La mamá sale de la habitación
dando zancadas, y Lucía empieza a ordenar. Cuando se agacha para recoger la
cartuchera, que asoma debajo de la cama, una lágrima caliente le resbala por la
mejilla y cae sobre el cierre. Al contacto de la lágrima, del cierre brota un
hilito de humo. Y de inmediato, antes de que Lucía cierre la boca sorprendida,
surge el turbante y luego la figura entera de Abdul Lapislázuli, que la saluda
con una reverencia.
—A tus órdenes —dice el genio, y
con un ademán caballeroso le pasa a Lucía un pañuelito de seda.
Lucía se seca las lágrimas y
cierra la boca. Abdul hace su acostumbrada explicación. Puede concederle tres
deseos, siempre y cuando sean escolares. Lucía lo piensa, pero comprende que no
tiene ninguno. Juntar las cosas de la habitación no es una tarea escolar, sino
familiar. Que su madre esté más contenta, que no se enoje tanto, que no llegue
tan cansada y con el ceño tan fruncido, ¿qué clase de deseo es? Abdul se encoge
de hombros, un poco triste. Parece que su magia, entonces no será necesaria,
pero al menor le dará una mano con la limpieza. Se arremanga la amplia
camisola, ajusta su turbante y junto a Lucía se pone a ordenar, a limpiar.
Trabajan durante más de dos
horas, porque el desorden es enorme y porque a los dos les dieron ganas de que
todo quede perfecto, brillante, en su lugar. Mientras tanto se oye el trajín de
la mamá en la cocina, que prepara la cena, que arma la vianda, que contesta un
llamado telefónico inoportuno.
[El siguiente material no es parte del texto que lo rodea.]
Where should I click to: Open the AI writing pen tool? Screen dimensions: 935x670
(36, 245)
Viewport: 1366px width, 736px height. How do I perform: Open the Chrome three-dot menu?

A Lucía se le ocurre que puede preparar la
bañera. La llena de agua tibia, le echa unas sales que la mamá tiene guardadas,
hace espuma con un chorrito de champú, y se va a la cocina, un poco tímida.
—¿Venís mamá? —invita.
La madre la mira seria, todavía
enojada.
—¿Terminaste?
Lucía asiente. Siente un
empujoncito en el hombro y se acerca a su madre, la agarra de la mano y de la
mano la lleva despacio a la pieza, donde todo está perfecto. Y luego la
acompaña al baño, donde la bañera espera, llena hasta el borde, espumosa y
tibia.
Esa noche, cuando Lucía se mete
en la cama, la mamá le lee un cuento, como hacía cuando era chiquita. Es un
cuento de Las mil y una noches, uno
con genios, deseos y aventuras. Lucía se va durmiendo muy despacio, contenta. Y
Abdul, en la cartuchera, que está ordenada dentro de la mochila, también cierra
los ojos. Antes de que el sueño lo venza piensa que al fin de cuentas algo de
magia hizo, aunque no está seguro. Tal vez la magia, esa noche, había aparecido
sola, entre la mamá que besa la frente de su hija, y la hija que se duerme, con
una sonrisa.
¿Cómo reaccionamos cuando los chicos no hacen lo que pedimos?
¿Juntamos enojos a la hora de retarlos?
Esos enojos, ¿siempre tienen relación con el accionar de los
chicos?
¿Cómo reaccionan los chicos ante el reto con enojo?
¿Cuál es la mejor manera de enseñarles a los los niños?